(Collected data)
##############################
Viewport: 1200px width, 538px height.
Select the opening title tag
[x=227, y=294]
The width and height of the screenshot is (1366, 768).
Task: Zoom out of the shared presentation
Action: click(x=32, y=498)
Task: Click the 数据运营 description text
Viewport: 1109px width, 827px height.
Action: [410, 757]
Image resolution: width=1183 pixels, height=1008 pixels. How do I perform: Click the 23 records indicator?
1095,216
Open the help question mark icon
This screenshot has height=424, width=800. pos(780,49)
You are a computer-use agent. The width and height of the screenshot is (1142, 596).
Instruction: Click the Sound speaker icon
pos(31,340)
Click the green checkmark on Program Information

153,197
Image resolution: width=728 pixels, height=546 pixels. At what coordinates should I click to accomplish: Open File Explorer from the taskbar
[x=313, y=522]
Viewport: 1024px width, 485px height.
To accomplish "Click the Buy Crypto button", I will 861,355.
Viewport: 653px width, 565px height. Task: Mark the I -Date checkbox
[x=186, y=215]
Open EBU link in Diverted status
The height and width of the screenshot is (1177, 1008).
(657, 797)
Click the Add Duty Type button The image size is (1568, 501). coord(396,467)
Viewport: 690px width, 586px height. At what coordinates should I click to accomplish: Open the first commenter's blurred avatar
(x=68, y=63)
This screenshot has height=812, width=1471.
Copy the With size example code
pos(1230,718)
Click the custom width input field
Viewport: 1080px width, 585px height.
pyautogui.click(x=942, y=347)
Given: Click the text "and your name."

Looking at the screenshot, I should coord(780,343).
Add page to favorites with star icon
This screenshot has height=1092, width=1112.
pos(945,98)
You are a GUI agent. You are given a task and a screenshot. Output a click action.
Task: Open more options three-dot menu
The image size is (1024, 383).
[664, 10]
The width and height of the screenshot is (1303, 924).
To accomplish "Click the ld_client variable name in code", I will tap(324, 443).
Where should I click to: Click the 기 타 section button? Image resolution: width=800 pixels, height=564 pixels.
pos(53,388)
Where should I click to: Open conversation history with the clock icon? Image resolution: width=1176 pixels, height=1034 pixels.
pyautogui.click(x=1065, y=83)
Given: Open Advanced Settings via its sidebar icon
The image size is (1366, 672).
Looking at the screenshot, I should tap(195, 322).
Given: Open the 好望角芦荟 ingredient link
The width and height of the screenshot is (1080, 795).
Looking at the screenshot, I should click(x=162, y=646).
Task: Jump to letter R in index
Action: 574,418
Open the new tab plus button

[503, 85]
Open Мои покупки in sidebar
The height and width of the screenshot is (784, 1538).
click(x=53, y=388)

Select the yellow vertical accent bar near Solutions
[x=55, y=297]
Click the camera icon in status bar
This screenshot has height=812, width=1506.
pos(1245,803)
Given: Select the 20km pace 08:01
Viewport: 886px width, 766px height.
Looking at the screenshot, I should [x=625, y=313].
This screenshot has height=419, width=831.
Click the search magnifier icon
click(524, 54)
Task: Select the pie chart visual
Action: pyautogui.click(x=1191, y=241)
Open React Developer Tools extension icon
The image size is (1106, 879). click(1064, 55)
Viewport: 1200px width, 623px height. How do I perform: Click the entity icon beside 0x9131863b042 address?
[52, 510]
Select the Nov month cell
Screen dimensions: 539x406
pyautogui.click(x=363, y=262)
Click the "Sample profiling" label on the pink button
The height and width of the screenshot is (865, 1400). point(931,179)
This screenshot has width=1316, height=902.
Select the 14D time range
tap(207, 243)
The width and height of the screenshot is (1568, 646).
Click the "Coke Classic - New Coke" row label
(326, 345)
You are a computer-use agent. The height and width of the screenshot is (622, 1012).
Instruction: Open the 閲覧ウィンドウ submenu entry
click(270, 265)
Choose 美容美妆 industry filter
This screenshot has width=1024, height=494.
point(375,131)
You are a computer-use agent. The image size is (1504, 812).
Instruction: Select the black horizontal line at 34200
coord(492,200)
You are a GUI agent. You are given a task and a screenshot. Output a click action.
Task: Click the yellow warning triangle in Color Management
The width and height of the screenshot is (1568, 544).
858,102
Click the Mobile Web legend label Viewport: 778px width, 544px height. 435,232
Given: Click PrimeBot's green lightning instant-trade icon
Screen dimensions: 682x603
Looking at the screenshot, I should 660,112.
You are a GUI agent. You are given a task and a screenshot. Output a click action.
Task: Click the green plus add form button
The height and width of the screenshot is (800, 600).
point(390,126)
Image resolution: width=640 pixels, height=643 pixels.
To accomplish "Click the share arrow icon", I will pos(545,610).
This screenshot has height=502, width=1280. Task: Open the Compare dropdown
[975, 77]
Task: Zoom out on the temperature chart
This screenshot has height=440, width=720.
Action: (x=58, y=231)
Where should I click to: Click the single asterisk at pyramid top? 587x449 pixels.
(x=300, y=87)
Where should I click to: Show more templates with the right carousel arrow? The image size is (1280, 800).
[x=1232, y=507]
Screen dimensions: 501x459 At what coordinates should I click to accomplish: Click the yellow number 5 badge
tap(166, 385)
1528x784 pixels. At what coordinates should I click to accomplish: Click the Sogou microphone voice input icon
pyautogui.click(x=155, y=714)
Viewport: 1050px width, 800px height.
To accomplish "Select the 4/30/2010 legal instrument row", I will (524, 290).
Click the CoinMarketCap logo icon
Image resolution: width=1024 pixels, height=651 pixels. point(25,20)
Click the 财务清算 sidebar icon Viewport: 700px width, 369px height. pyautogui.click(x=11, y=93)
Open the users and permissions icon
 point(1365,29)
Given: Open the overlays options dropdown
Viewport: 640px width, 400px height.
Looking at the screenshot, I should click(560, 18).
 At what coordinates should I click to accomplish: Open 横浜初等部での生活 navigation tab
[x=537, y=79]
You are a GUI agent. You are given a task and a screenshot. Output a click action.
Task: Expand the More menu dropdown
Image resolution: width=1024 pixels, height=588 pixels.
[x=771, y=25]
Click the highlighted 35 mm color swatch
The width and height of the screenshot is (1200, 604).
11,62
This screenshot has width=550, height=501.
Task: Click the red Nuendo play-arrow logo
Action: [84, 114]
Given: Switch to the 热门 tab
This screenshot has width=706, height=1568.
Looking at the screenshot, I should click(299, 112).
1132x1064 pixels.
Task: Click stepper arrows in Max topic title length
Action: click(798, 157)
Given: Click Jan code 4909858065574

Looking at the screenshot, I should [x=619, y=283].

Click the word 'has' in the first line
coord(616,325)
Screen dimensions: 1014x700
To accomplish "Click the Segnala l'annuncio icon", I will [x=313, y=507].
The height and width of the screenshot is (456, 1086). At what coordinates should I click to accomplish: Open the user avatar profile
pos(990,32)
##############################
WHAT TO DO: Scan the lines above for "sidebar", then copy every one that has it.

SOLUTION TO THE PROBLEM:
Given: Open Advanced Settings via its sidebar icon
Open Мои покупки in sidebar
Click the 财务清算 sidebar icon Viewport: 700px width, 369px height. pyautogui.click(x=11, y=93)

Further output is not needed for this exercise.